** INSTRUCTIONS TO FOLLOW **
Your task is to copy every line below that contains the word "panel".

** Saved entries **
○ ○ ○
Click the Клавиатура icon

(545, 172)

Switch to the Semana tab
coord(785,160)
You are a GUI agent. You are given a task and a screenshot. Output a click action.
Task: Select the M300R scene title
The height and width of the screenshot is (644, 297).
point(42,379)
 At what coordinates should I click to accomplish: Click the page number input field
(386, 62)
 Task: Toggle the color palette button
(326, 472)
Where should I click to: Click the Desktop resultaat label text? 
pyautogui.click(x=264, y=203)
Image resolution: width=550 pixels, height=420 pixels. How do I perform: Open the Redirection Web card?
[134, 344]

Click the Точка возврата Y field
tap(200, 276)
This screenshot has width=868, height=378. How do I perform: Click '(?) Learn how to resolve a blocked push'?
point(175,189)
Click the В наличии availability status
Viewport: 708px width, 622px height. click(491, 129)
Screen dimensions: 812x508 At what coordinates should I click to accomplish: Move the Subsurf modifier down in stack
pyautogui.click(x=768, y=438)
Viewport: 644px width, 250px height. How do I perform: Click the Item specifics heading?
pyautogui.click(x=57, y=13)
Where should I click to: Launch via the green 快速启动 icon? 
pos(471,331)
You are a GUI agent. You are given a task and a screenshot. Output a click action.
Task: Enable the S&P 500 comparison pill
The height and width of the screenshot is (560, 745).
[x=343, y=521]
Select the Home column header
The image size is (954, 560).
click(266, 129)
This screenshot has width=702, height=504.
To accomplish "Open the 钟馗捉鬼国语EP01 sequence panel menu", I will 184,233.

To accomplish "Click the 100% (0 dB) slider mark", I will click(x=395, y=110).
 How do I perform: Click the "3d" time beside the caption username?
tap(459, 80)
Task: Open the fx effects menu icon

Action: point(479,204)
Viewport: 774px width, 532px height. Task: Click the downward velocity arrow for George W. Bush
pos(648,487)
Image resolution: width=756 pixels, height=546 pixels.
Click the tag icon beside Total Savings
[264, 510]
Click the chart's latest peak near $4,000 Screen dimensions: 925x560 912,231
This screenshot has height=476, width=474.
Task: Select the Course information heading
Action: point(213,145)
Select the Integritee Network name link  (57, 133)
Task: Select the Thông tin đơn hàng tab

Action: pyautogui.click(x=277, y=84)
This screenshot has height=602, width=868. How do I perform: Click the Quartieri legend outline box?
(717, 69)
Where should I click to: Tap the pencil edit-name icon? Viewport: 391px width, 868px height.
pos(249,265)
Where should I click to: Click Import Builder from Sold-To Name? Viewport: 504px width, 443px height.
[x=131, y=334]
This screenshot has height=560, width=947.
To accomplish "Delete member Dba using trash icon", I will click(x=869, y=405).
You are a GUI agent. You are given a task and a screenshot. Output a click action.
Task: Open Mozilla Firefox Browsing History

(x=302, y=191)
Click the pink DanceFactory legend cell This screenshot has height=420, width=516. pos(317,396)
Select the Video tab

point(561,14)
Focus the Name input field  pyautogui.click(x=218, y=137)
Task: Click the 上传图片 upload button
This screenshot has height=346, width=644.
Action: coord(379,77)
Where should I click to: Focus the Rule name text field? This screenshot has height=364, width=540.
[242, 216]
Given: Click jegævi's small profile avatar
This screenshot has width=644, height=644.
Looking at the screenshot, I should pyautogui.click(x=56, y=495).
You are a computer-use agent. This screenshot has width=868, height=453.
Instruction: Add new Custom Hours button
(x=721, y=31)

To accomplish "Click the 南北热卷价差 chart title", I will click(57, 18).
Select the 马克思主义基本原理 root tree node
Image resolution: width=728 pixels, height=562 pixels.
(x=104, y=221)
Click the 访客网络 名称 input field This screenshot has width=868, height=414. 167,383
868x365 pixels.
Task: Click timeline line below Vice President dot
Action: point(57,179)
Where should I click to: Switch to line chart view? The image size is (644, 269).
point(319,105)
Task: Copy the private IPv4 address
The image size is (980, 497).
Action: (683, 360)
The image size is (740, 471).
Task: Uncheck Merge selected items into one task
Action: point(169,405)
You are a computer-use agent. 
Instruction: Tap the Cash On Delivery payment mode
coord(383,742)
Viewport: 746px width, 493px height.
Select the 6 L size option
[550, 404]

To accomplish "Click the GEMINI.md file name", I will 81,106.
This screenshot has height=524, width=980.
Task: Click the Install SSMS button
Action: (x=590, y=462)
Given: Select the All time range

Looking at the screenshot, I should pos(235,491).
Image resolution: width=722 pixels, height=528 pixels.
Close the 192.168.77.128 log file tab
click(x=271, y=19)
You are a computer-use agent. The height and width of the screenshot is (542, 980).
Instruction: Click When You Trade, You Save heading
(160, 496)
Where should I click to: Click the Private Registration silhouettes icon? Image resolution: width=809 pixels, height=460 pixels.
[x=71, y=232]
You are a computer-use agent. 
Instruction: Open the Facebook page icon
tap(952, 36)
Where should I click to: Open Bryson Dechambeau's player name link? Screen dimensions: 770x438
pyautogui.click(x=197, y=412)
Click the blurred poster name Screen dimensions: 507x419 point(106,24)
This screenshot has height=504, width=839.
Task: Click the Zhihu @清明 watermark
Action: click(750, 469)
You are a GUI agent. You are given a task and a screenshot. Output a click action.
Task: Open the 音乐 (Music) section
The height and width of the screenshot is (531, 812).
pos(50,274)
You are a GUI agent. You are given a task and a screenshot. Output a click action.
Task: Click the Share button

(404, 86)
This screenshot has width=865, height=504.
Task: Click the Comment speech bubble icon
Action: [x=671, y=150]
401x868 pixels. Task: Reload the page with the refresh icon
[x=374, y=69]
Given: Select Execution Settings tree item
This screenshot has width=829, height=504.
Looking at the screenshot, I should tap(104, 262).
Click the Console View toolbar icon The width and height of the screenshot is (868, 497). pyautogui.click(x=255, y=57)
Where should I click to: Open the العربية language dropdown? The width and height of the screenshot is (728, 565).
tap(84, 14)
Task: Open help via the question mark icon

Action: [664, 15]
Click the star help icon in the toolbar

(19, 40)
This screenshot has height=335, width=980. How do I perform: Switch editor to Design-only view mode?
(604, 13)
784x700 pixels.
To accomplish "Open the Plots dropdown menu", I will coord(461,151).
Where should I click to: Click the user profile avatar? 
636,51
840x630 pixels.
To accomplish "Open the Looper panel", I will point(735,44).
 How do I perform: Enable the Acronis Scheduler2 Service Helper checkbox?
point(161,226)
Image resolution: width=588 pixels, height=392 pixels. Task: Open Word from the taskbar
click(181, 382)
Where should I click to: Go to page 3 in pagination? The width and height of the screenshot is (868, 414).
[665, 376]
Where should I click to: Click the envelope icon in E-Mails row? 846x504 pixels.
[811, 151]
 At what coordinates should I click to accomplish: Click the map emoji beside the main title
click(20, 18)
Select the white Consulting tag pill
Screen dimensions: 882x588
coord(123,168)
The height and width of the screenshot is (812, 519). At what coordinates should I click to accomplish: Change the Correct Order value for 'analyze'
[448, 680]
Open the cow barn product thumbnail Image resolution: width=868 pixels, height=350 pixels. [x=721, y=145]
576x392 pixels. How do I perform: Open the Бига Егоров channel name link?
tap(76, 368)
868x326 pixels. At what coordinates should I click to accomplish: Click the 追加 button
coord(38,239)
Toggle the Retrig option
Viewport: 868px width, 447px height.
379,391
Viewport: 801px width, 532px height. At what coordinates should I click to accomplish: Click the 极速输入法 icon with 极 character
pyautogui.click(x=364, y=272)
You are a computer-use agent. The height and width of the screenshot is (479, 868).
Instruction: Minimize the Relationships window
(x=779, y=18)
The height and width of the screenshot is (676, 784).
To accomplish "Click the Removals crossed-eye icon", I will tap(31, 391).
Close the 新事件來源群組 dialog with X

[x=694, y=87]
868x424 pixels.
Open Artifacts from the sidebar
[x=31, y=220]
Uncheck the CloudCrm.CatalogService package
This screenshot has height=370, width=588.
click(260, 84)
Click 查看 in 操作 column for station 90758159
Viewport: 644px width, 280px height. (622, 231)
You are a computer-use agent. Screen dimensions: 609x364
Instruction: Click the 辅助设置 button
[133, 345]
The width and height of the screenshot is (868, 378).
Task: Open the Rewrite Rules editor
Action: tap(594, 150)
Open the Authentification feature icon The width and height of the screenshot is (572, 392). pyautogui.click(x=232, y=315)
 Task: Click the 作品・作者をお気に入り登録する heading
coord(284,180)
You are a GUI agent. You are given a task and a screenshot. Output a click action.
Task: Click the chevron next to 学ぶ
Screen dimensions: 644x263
○ ○ ○
** SOLVED PROBLEM **
To accomplish "Open the 钟馗捉鬼国语EP01 sequence panel menu", I will 184,233.
To accomplish "Open the Looper panel", I will point(735,44).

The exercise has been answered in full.